Please rewrite the oak regeneration passage from "With funding from" up to and including "the oak-regeneration study.", renaming "deer" to "white-tailed deer" wherever it appears.

- [Source document]
========================================================================

A regeneration crisis

Kim Steiner designed the oak regeneration study that has been
under way since 1996. As a result of the research, scientists are beginning to understand why oaks are not regenerating.
Back in 1995, as part of the legislation that created the Department of Conservation and Natural Resources, the state mandated that 10 percent of its timber proceeds be invested in forest regeneration. Pondering strategies such as fencing, fertilizing, herbiciding, liming, and tree planting, DCNR officials consulted with experts in the School of Forest Resources about how best to spend the money.

The rapid rise in value for high-quality hardwood, specifically black cherry, caused timber revenues to rise from $8 million per year in 1989 to more than $35 million in 2003. “Ten percent of the higher value allowed DCNR to pay for research, and Bureau of Forestry officials started to make decisions about how to improve regeneration of the forests,” says forest scientist James Finley. “They weren’t sure what would be successful.”

With funding from DCNR, forest biologist Kim Steiner and colleagues in the School of Forest Resources began a longitudinal study of stand development on state forestlands within the central third of the Commonwealth. “The smallest research tract is 13 acres, the largest is 225 acres,” says Steiner. “Some tracts are fenced to exclude deer, some are not, and they differ in a few other important ways. But all are harvested soon after we begin measuring, so the study spans both the old and the new developing stands. Even in forestry, most research projects are short term, but trees and forests often take decades to register responses to treatments and changing conditions. This study aims to fill a critical hole in our understanding of the long-term trajectory of forest stand development.


Jim Finley inspects a deer exclusion
fence erected around a research plot
in the oak-regeneration study.

“We are currently monitoring the development of 70 forest stands, and our data begin with conditions of the previous mature stand and continue at three-year intervals with characteristics of the new developing stand,” adds Steiner. “All of our several thousand plots are permanently marked and can be relocated exactly with global positioning system instruments. Our rather comprehensive data set will be valuable for decades after we are gone, but already we have used it to develop innovative models of the early regeneration process. We are debunking some of the conventional ideas about regeneration in oak stands that arose from earlier studies of more limited scope.”

Students take most of the measurements, and several master’s and doctoral students have done their graduate research as part of the project. “But students are not just minions who collect data,” Finley points out. “We want them to be thinking about what they are doing because they are the ones who see these stands most intimately. We want them writing and advising us. One of the things we stress to the students is that every piece of data is important. We try to hand-pick our students, and they learn well. We are very proud of the number of them that have gone on to graduate degrees at other institutions.”

========================================================================

- [Source material]
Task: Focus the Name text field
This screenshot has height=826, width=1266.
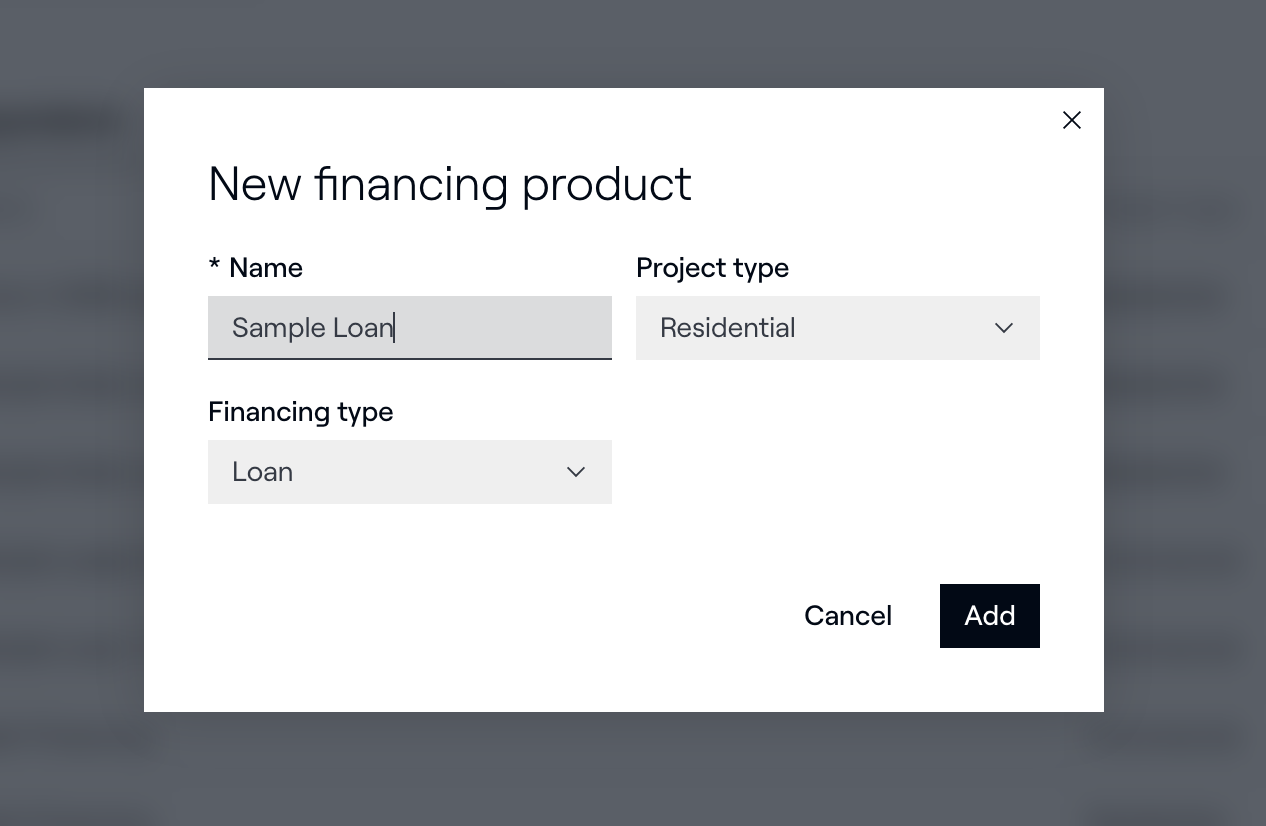Action: coord(500,328)

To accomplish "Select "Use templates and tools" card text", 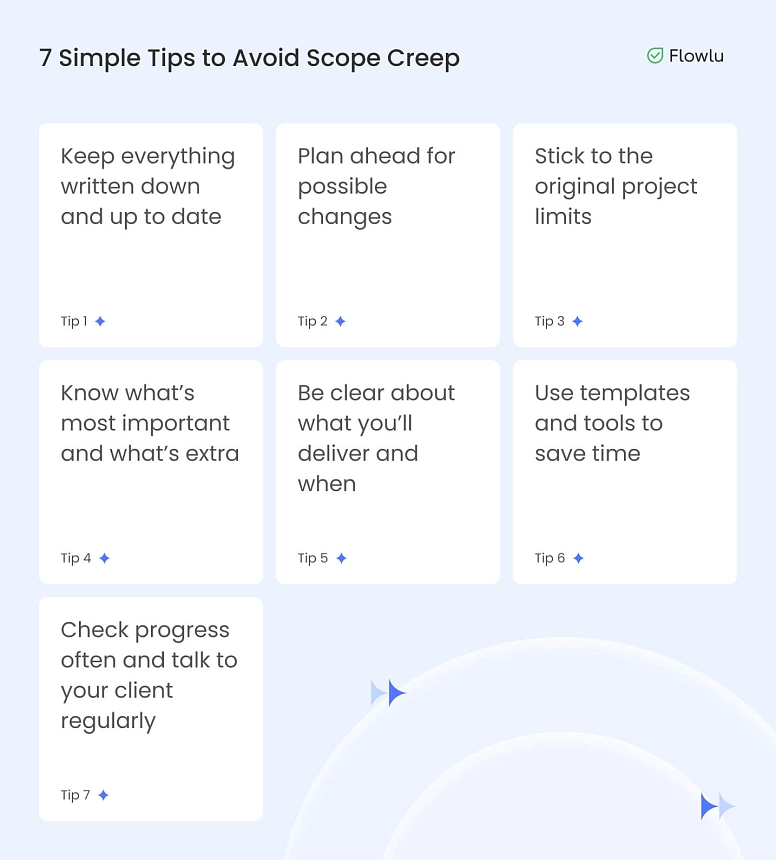I will [x=612, y=423].
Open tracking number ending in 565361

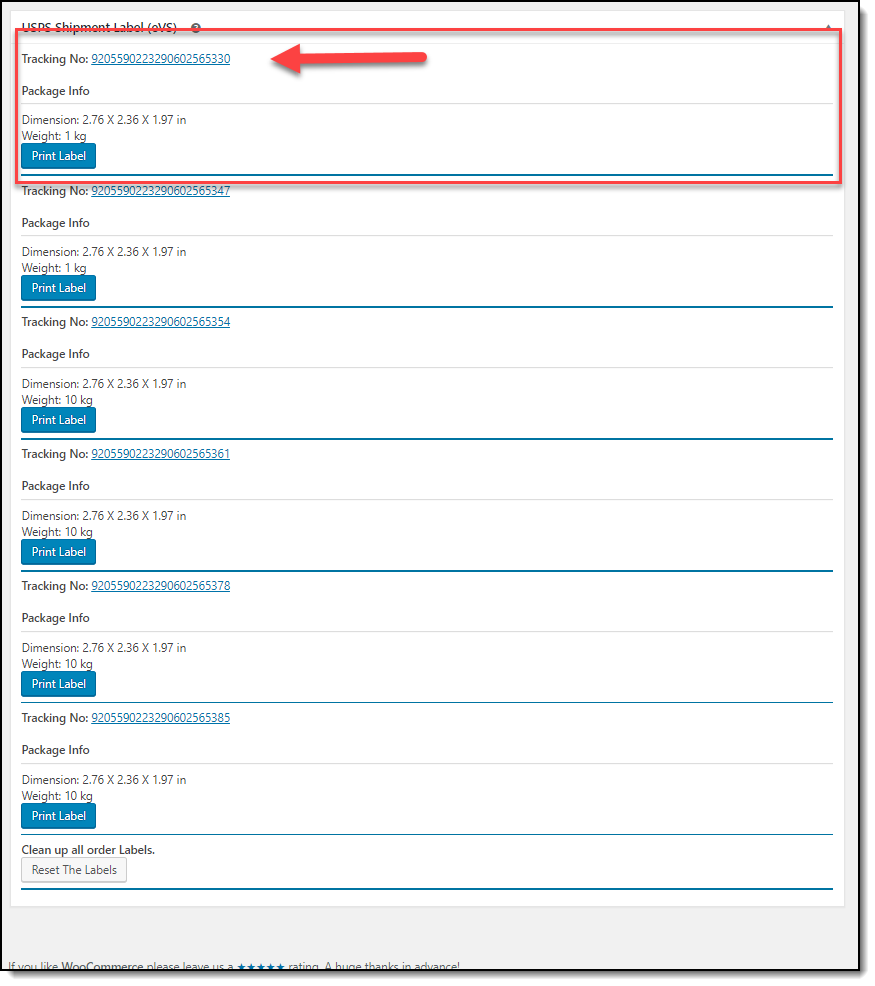[x=160, y=454]
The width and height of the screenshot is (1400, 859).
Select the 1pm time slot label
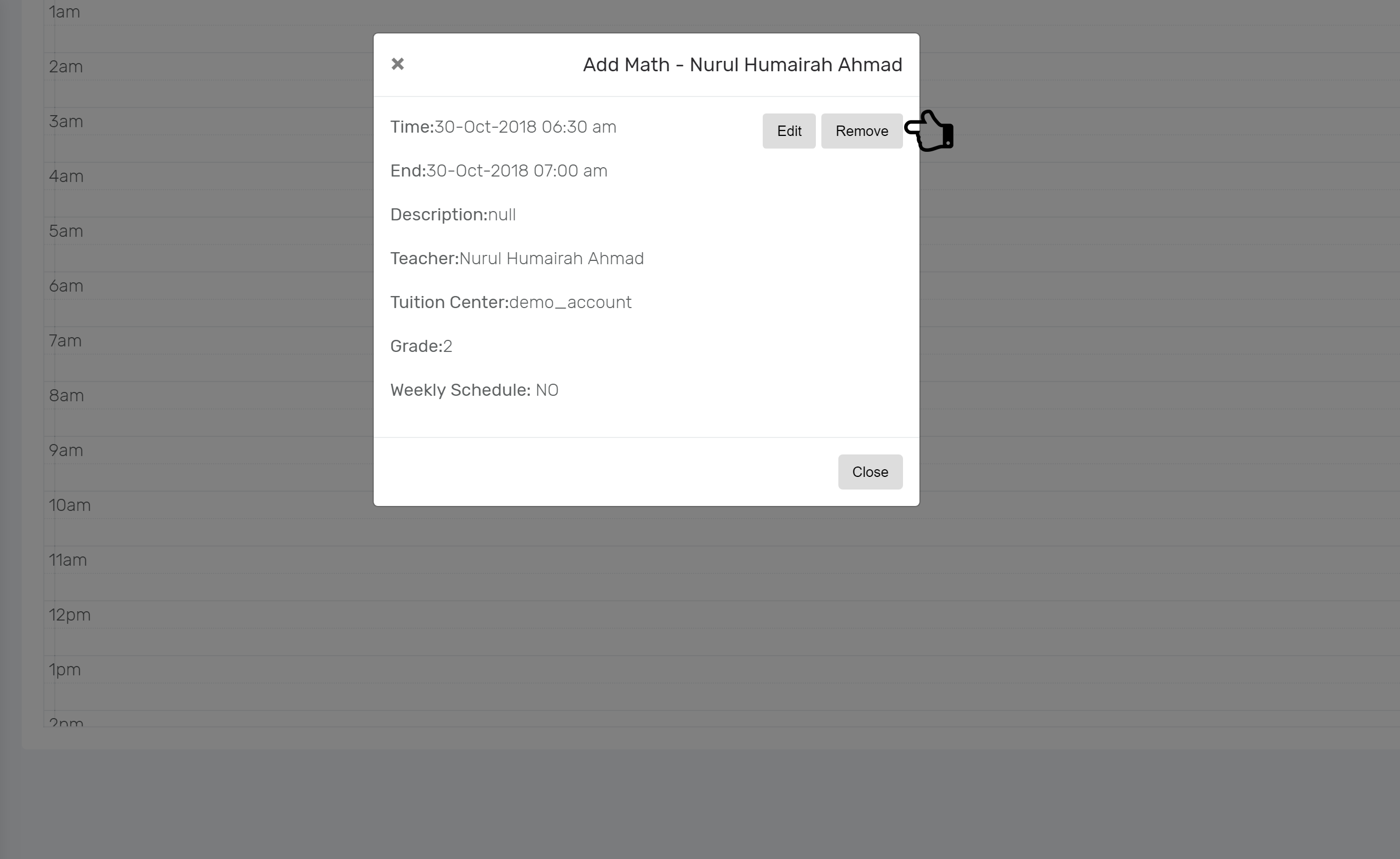click(65, 670)
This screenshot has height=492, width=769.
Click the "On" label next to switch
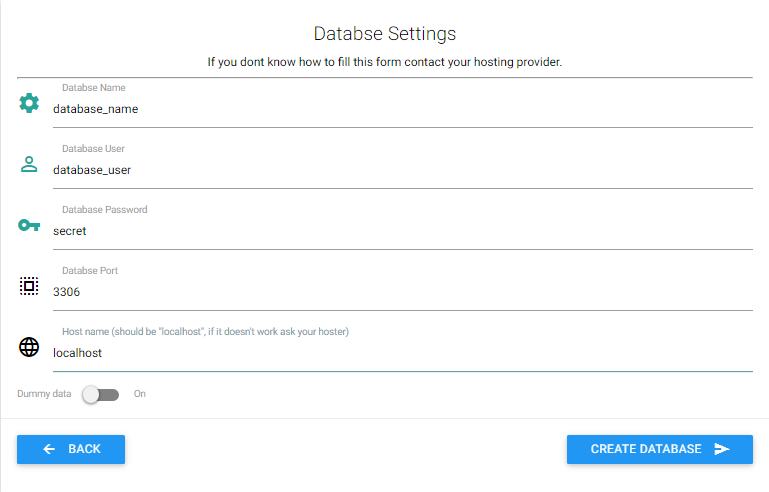(x=140, y=394)
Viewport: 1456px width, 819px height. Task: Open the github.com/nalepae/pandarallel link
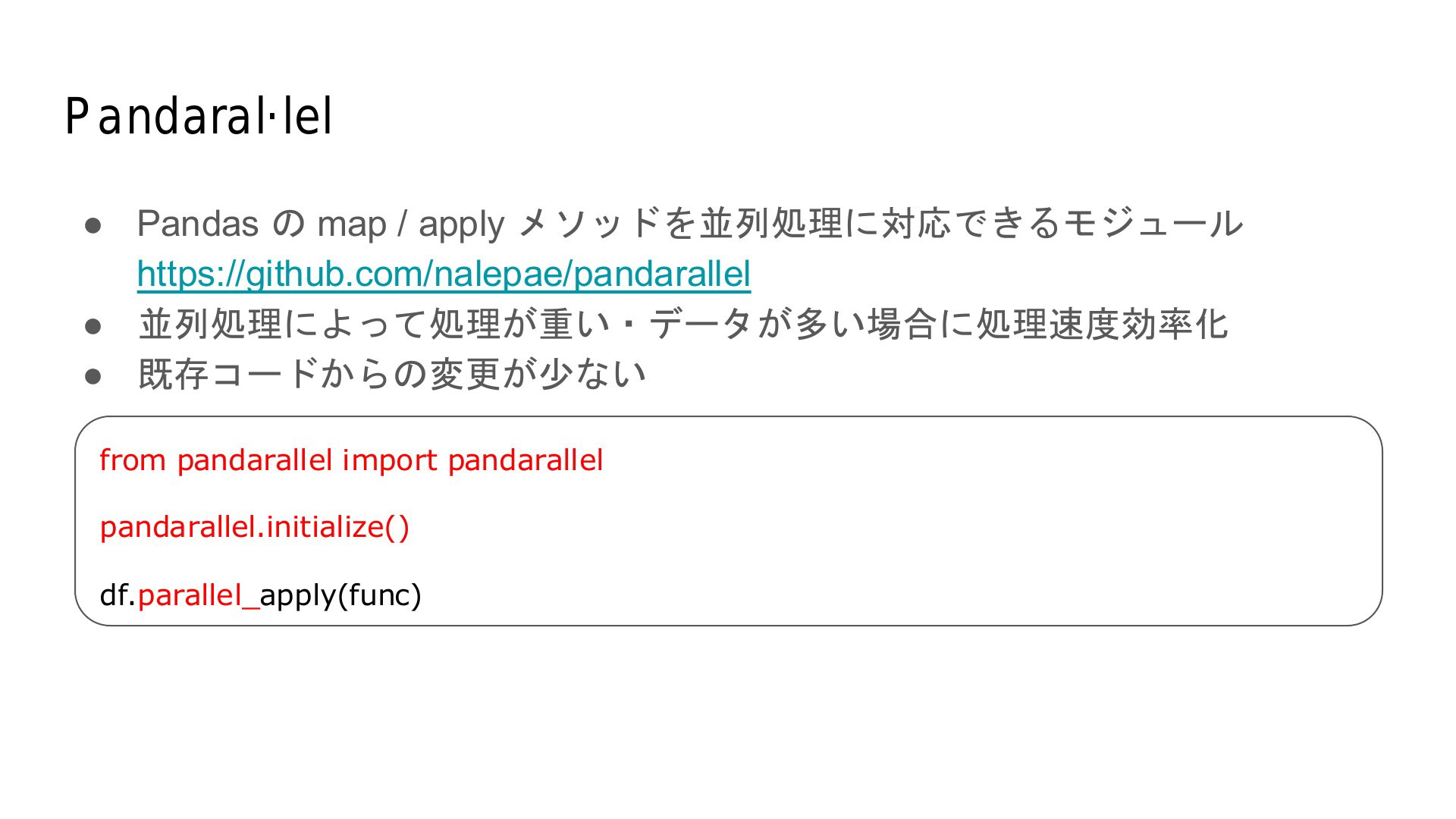pyautogui.click(x=444, y=274)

========================================================================

- [Reply]
With funding from DCNR, forest biologist Kim Steiner and colleagues in the School of Forest Resources began a longitudinal study of stand development on state forestlands within the central third of the Commonwealth. “The smallest research tract is 13 acres, the largest is 225 acres,” says Steiner. “Some tracts are fenced to exclude white-tailed deer, some are not, and they differ in a few other important ways. But all are harvested soon after we begin measuring, so the study spans both the old and the new developing stands. Even in forestry, most research projects are short term, but trees and forests often take decades to register responses to treatments and changing conditions. This study aims to fill a critical hole in our understanding of the long-term trajectory of forest stand development.


Jim Finley inspects a white-tailed deer exclusion
fence erected around a research plot
in the oak-regeneration study.